Image File Format and Integrity Checks
Structural analysis of image containers such as JPEG, PNG, and TIFF can reveal inconsistencies introduced by post-capture editing or format conversion. This topic covers how examiners inspect file headers, chunk structures, and embedded data to detect signs of tampering.
Last updated:
Every digital image file is a container: a structured sequence of bytes that declares its format, encodes pixel data, and stores ancillary information such as camera settings, timestamps, and software history. Image file format integrity checks examine that structure to determine whether the file is consistent with an unmodified original or whether it shows evidence of re-saving, format conversion, or deliberate alteration. Examiners inspect file headers, internal segment or chunk sequences, embedded metadata blocks, and the relationship between declared properties and actual file content. A JPEG whose quantisation tables do not match those of the camera model named in its EXIF header, or a PNG containing a chunk type never produced by any camera firmware, carries structural evidence of post-capture intervention.
Format-level analysis is the first structural layer of image authentication. It does not require access to the original capture device and can be applied to any file in the examiner's possession. The analysis complements pixel-level techniques such as noise inconsistency checks and copy-move detection by providing a different class of evidence: not what the image shows, but how the file was written. Courts in the United States, the United Kingdom, the European Union, and India all treat file provenance evidence as relevant to authenticity; the Bharatiya Sakshya Adhiniyam 2023 (which replaced the Indian Evidence Act 1872) retains the requirement that electronically produced evidence be shown to have been produced by a computer operating properly and without opportunity for tampering, making format integrity documentation directly relevant to admissibility.
Three image formats account for the vast majority of forensic casework: JPEG (used by nearly all consumer cameras and smartphones), PNG (common in screenshots, edited images, and web graphics), and TIFF (used in professional and law-enforcement imaging workflows). Each format has a distinct internal structure, and each leaves a characteristic signature when it is re-encoded, converted, or modified. Understanding those signatures allows an examiner to reconstruct part of an image's processing history from the file itself, before any pixel-level analysis begins.
By the end of this topic you will be able to:
- Describe the internal structure of JPEG, PNG, and TIFF files and identify the segments or chunks that carry integrity-relevant information.

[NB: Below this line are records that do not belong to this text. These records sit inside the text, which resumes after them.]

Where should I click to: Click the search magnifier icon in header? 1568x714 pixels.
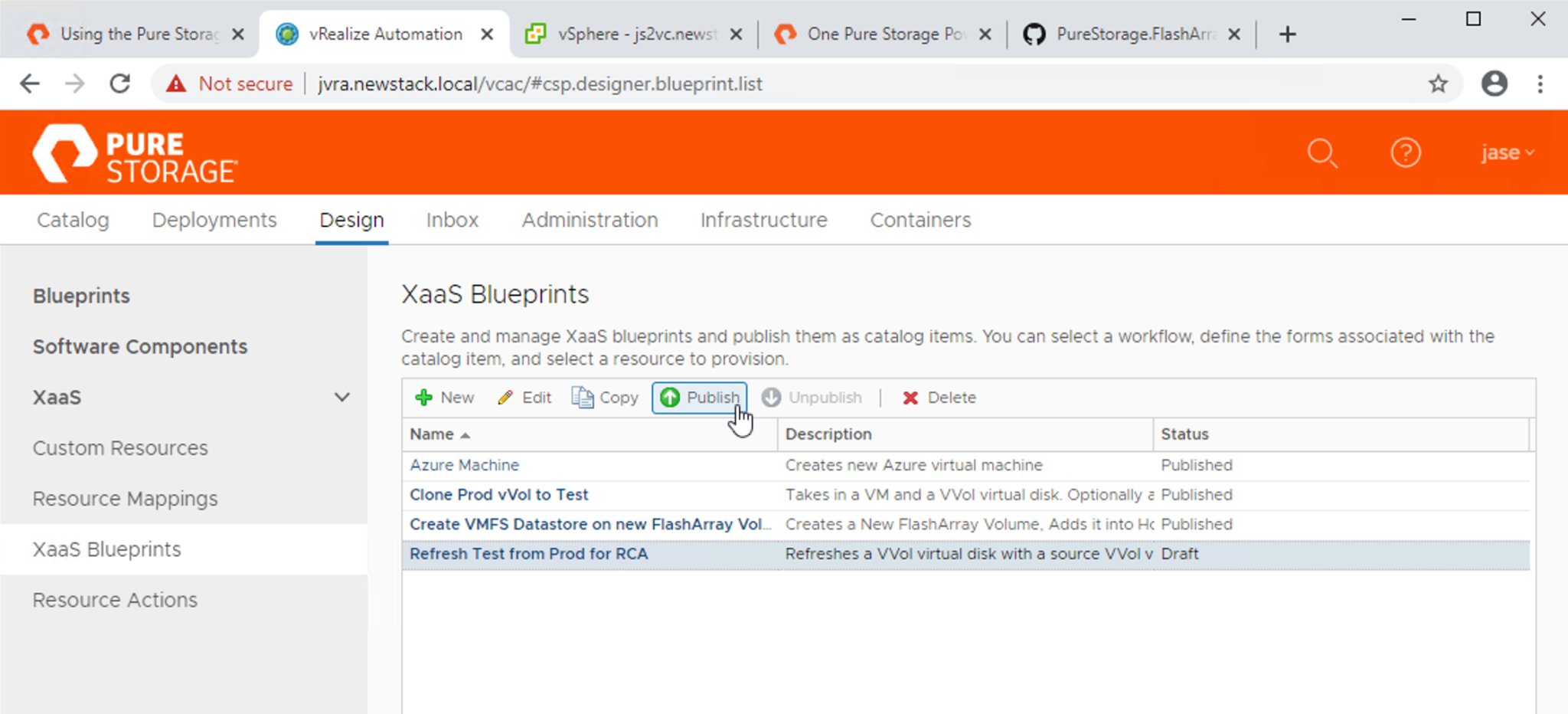(1321, 153)
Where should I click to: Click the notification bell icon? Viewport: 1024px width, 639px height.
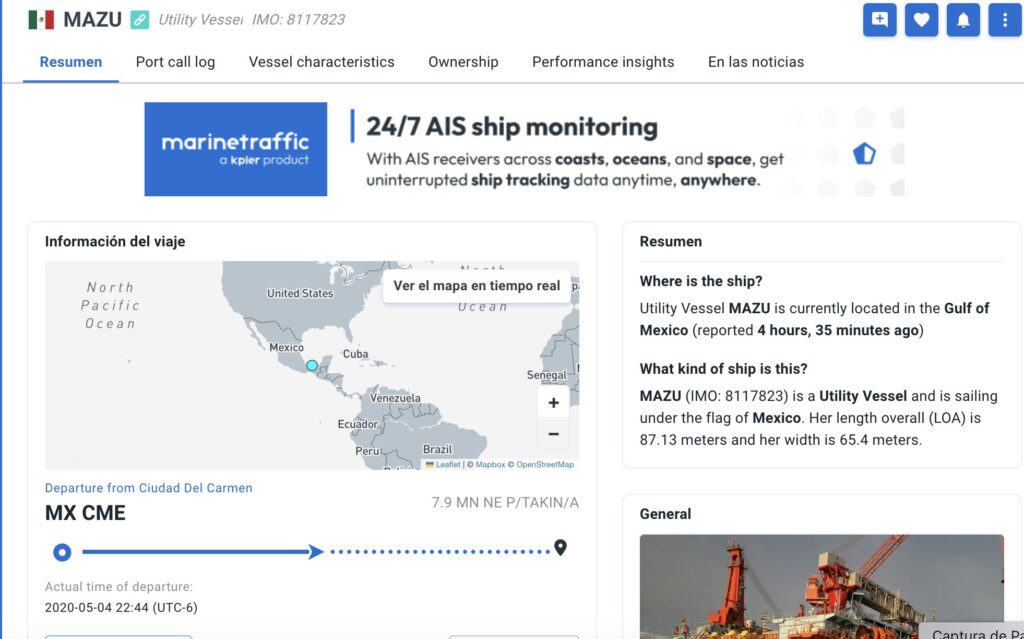[963, 20]
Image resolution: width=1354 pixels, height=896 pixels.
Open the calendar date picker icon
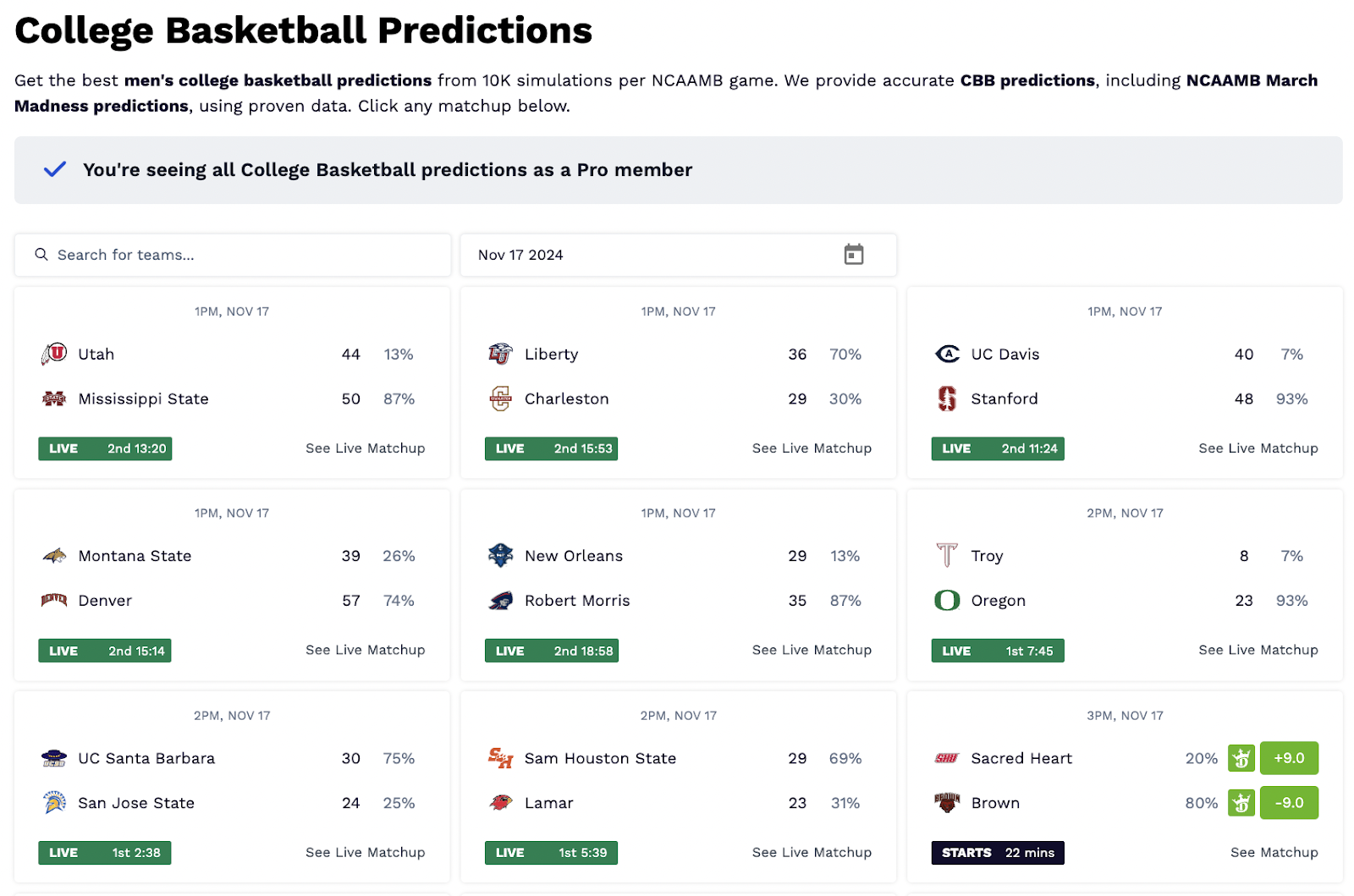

- Explain how JPEG double-compression and quantisation table analysis detect re-saving outside the original capture device.
- Identify anomalous PNG chunk types, sequences, and CRC mismatches that indicate post-capture modification.
- Interpret EXIF and XMP metadata fields as provenance claims and test their consistency against the file's structural properties.
- Apply format integrity findings within a broader authentication report, describing what the evidence establishes and what it does not.
- File signature (magic bytes)
- The fixed byte sequence at the start of a file that identifies its format. JPEG files begin with FF D8 FF; PNG files begin with 89 50 4E 47 0D 0A 1A 0A. A file whose extension does not match its magic bytes has been mislabelled, which itself requires explanation.
- JPEG quantisation table
- A matrix of 64 values embedded in a JPEG file that controls the precision with which each frequency component of the image is encoded. Camera manufacturers and software applications use distinct quantisation table sets; matching a file's tables against a known-camera database is a core technique for identifying the encoding device or application.
- PNG chunk
- The basic structural unit of a PNG file. Each chunk has a four-character type code, a length field, a data payload, and a CRC-32 checksum. Critical chunks (IHDR, IDAT, IEND) must be present and in a defined order; ancillary chunks are optional. Unexpected or malformed chunks indicate post-processing.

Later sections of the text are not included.